4.In applying the prohibition of disclosure laid down in Article 39(1), Member States shall adopt legislative measures restricting, in whole or in part, the data subject's right of access to personal data relating to him or her to the extent that such partial or complete restriction constitutes a necessary and proportionate measure in a democratic society with due regard for the legitimate interests of the person concerned to:

(a)enable the obliged entity or competent national authority to fulfil its tasks properly for the purposes of this Directive; or

(b)avoid obstructing official or legal inquiries, analyses, investigations or procedures for the purposes of this Directive and to ensure that the prevention, investigation and detection of money laundering and terrorist financing is not jeopardised.

Article 42U.K.

Member States shall require that their obliged entities have systems in place that enable them to respond fully and speedily to enquiries from their FIU or from other authorities, in accordance with their national law, as to whether they are maintaining or have maintained, during a five-year period prior to that enquiry a business relationship with specified persons, and on the nature of that relationship, through secure channels and in a manner that ensures full confidentiality of the enquiries.

[F1Article 43 U.K.

The processing of personal data on the basis of this Directive for the purposes of the prevention of money laundering and terrorist financing as referred to in Article 1 shall be considered to be a matter of public interest under Regulation (EU) 2016/679 of the European Parliament and of the Council (1) .]

[F1Article 44 U.K.

1. Member States shall, for the purposes of contributing to the preparation of risk assessment pursuant to Article 7, ensure that they are able to review the effectiveness of their systems to combat money laundering or terrorist financing by maintaining comprehensive statistics on matters relevant to the effectiveness of such systems.
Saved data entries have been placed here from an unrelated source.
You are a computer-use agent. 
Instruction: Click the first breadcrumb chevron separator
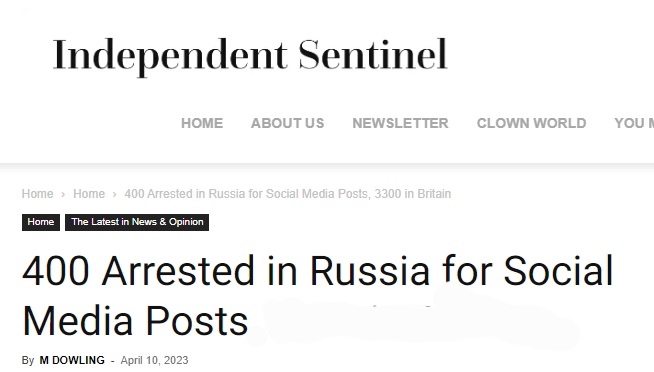coord(63,194)
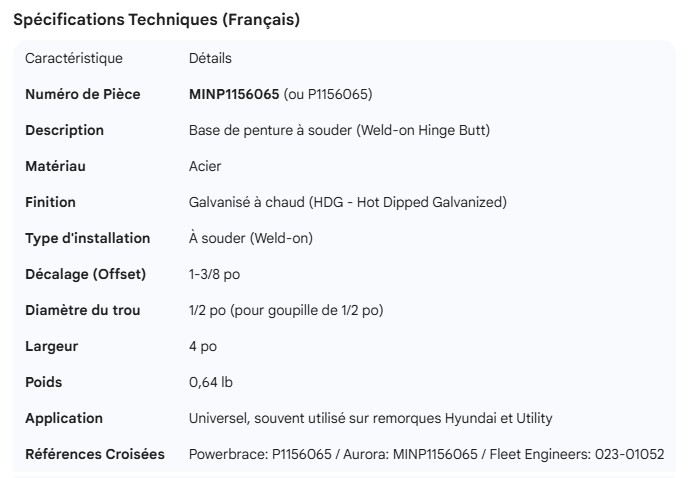Click the Spécifications Techniques (Français) heading
The image size is (690, 478).
point(156,20)
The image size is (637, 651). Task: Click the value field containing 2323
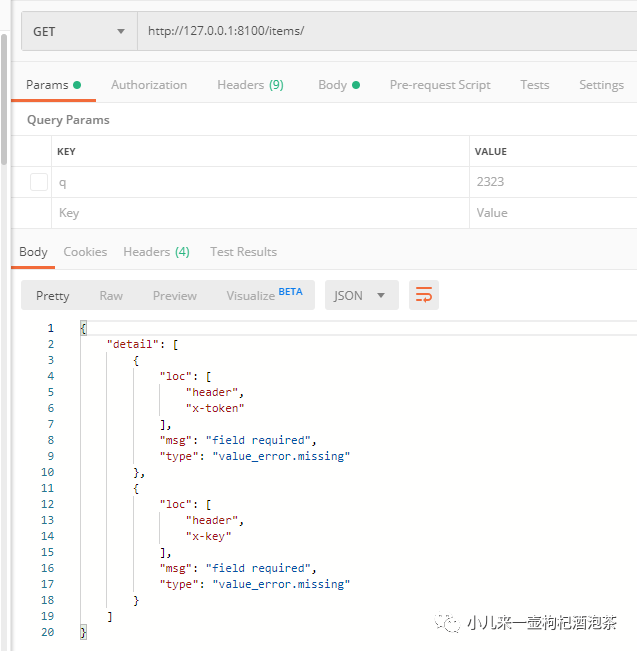(x=550, y=182)
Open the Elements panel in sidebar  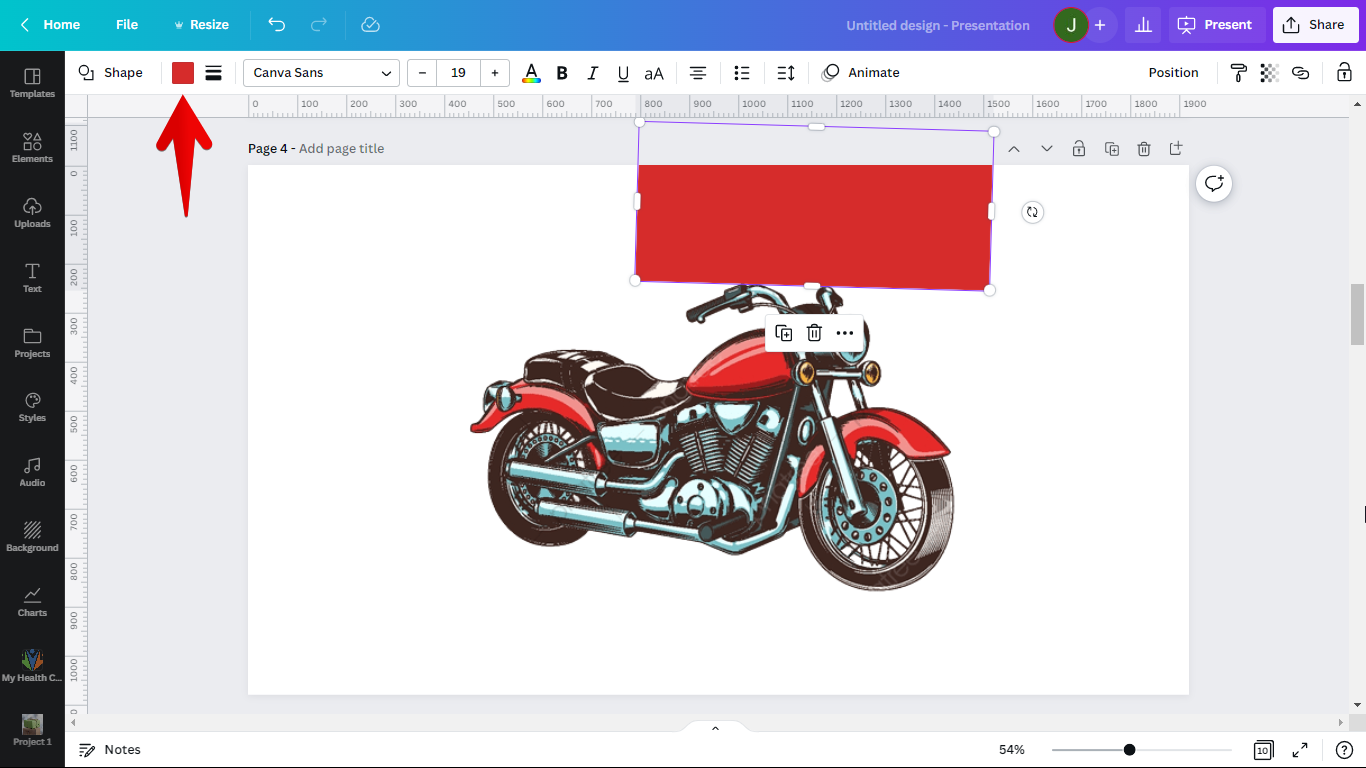click(32, 146)
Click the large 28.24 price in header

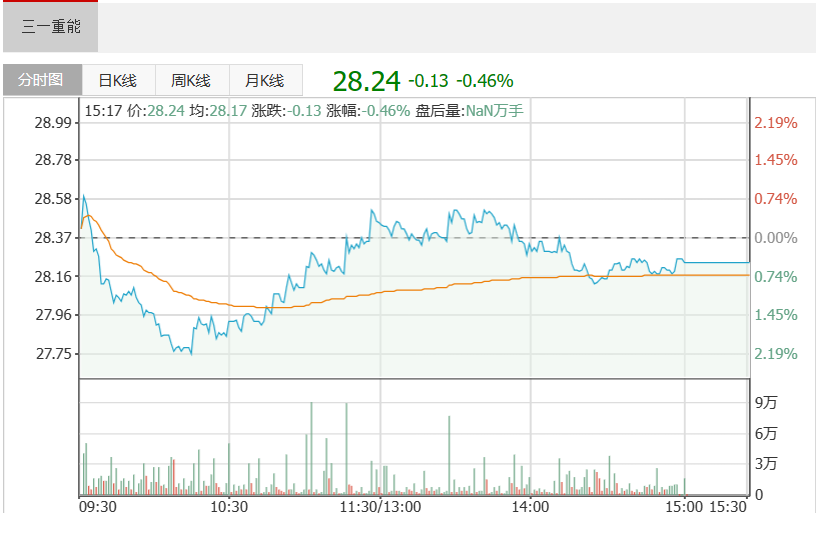coord(366,80)
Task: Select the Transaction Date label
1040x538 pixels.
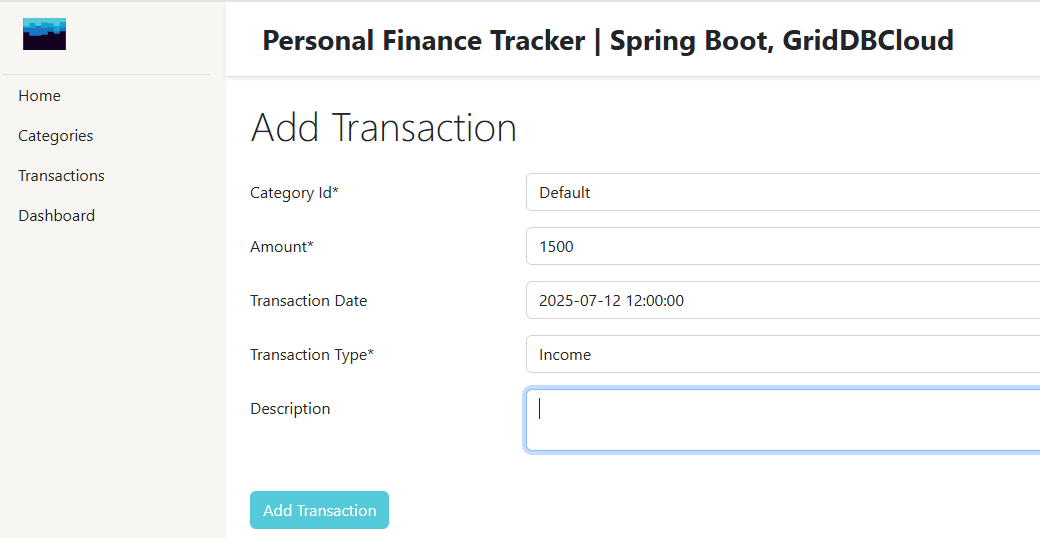Action: pyautogui.click(x=308, y=301)
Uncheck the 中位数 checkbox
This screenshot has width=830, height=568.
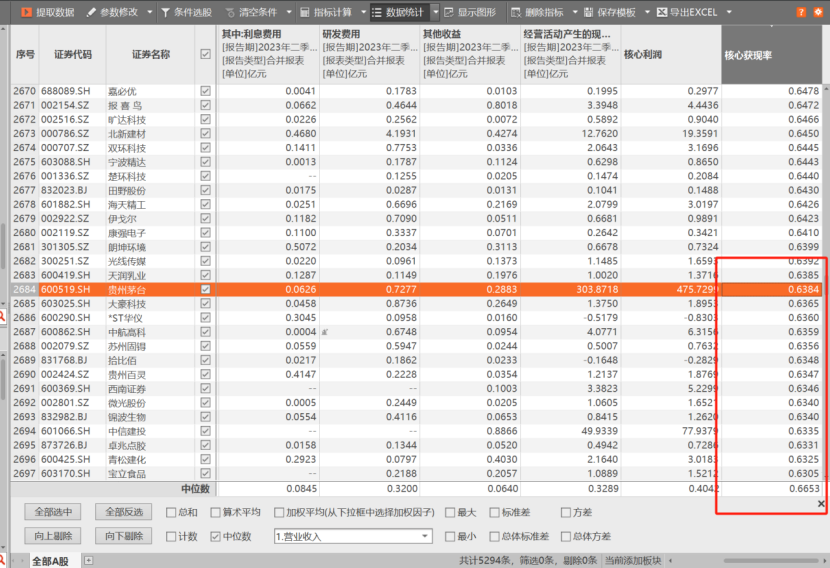(216, 536)
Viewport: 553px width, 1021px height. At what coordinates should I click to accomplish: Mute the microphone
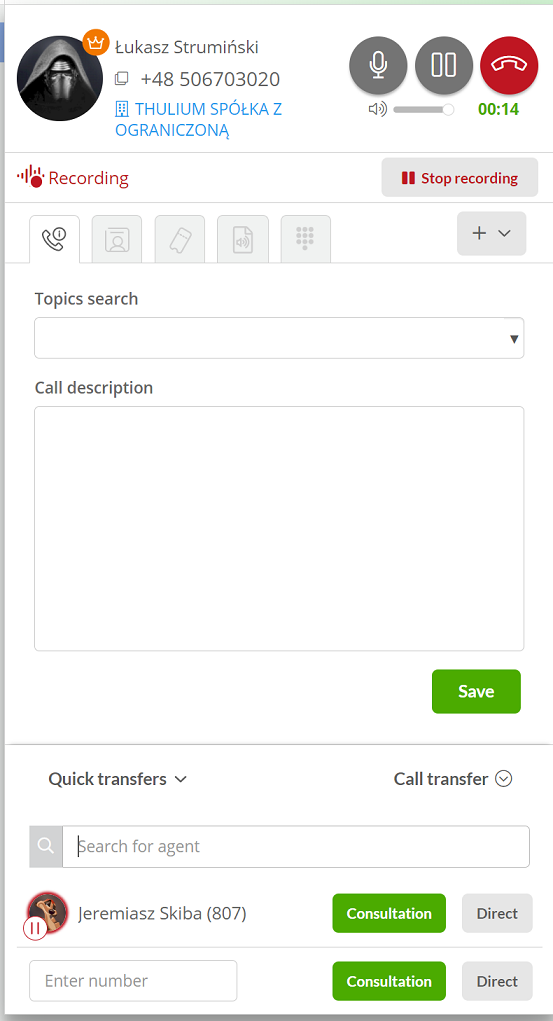[x=378, y=65]
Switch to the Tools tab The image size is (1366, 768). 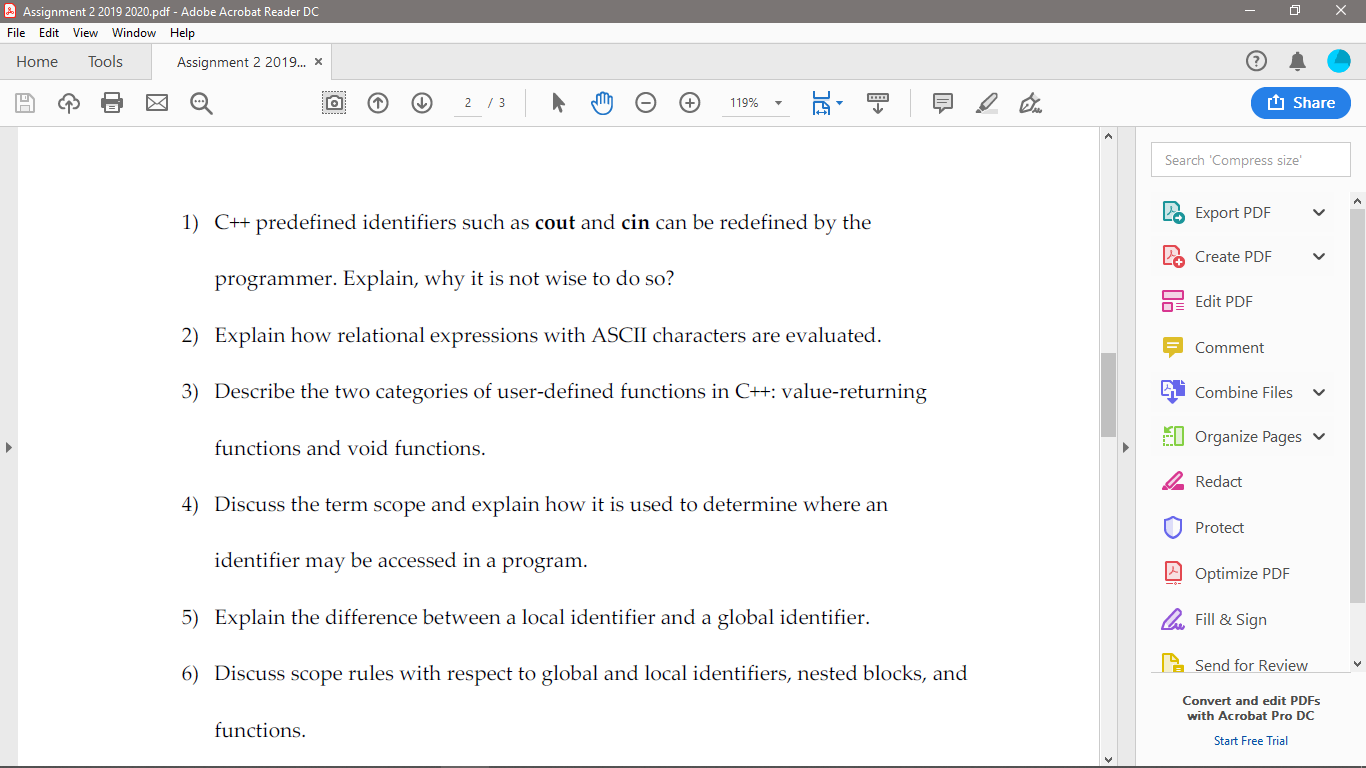(105, 61)
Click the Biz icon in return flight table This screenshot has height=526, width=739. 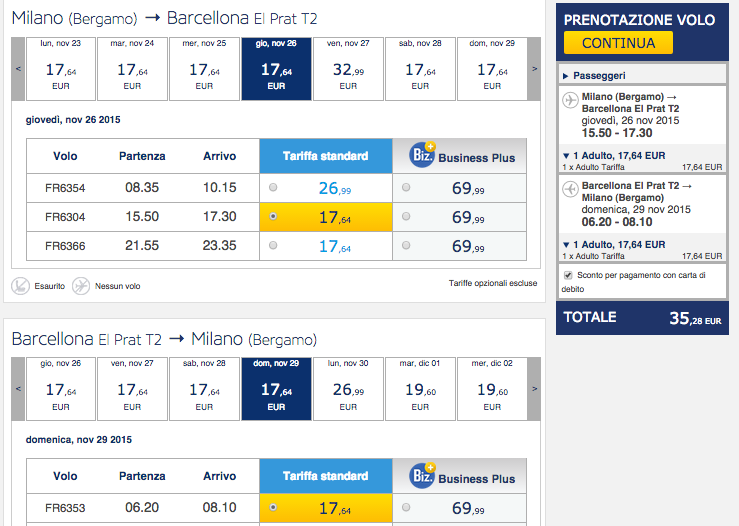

2. The statistics referred to in paragraph 1 shall include:

(a) data measuring the size and importance of the different sectors which fall within the scope of this Directive, including the number of natural persons and entities and the economic importance of each sector;

(b) data measuring the reporting, investigation and judicial phases of the national AML/CFT regime, including the number of suspicious transaction reports made to the FIU, the follow-up given to those reports and, on an annual basis, the number of cases investigated, the number of persons prosecuted, the number of persons convicted for money laundering or terrorist financing offences, the types of predicate offences, where such information is available, and the value in euro of property that has been frozen, seized or confiscated;

(c) if available, data identifying the number and percentage of reports resulting in further investigation, together with the annual report to obliged entities detailing the usefulness and follow-up of the reports they presented;

(d) data regarding the number of cross-border requests for information that were made, received, refused and partially or fully answered by the FIU, broken down by counterpart country;

(e) human resources allocated to competent authorities responsible for AML/CFT supervision as well as human resources allocated to the FIU to fulfil the tasks specified in Article 32;

(f) the number of on-site and off-site supervisory actions, the number of breaches identified on the basis of supervisory actions and sanctions/administrative measures applied by supervisory authorities.

3. Member States shall ensure that a consolidated review of their statistics is published on an annual basis.

4. Member States shall transmit annually to the Commission the statistics referred to in paragraph 2. The Commission shall publish an annual report summarising and explaining the statistics referred to in paragraph 2, which shall be made available on its website.]

(1)

[F1Regulation (EU) 2016/679 of the European Parliament and of the Council of 27 April 2016 on the protection of natural persons with regard to the processing of personal data and on the free movement of such data, and repealing Directive 95/46/EC (General Data Protection Regulation) ( OJ L 119, 4.5.2016, p. 1 ).]